■ Required action
Convert the items below into a Markdown table with the columns Row and Line, putting each nonblank line in its own numbered row. Leave the pictures out of the answer.

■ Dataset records
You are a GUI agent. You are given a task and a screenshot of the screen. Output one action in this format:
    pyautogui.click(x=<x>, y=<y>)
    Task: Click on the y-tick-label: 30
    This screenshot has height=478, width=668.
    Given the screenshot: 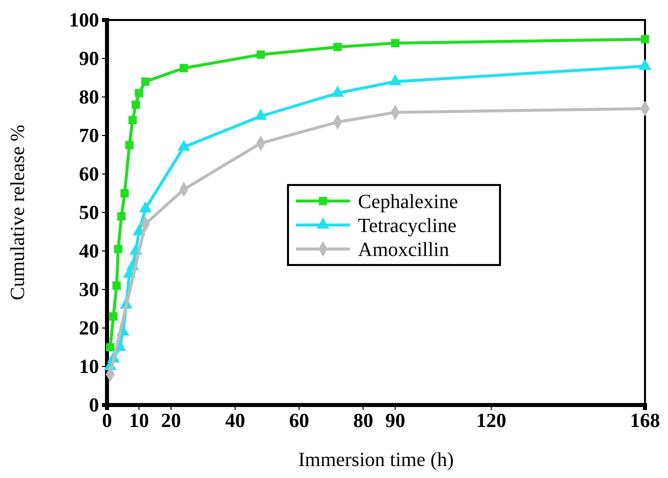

■ Expected answer
| Row | Line |
|---|---|
| 1 | You are a GUI agent. You are given a task and a screenshot of the screen. Output one action in this format: |
| 2 |     pyautogui.click(x=<x>, y=<y>) |
| 3 |     Task: Click on the y-tick-label: 30 |
| 4 |     This screenshot has height=478, width=668. |
| 5 |     Given the screenshot:  |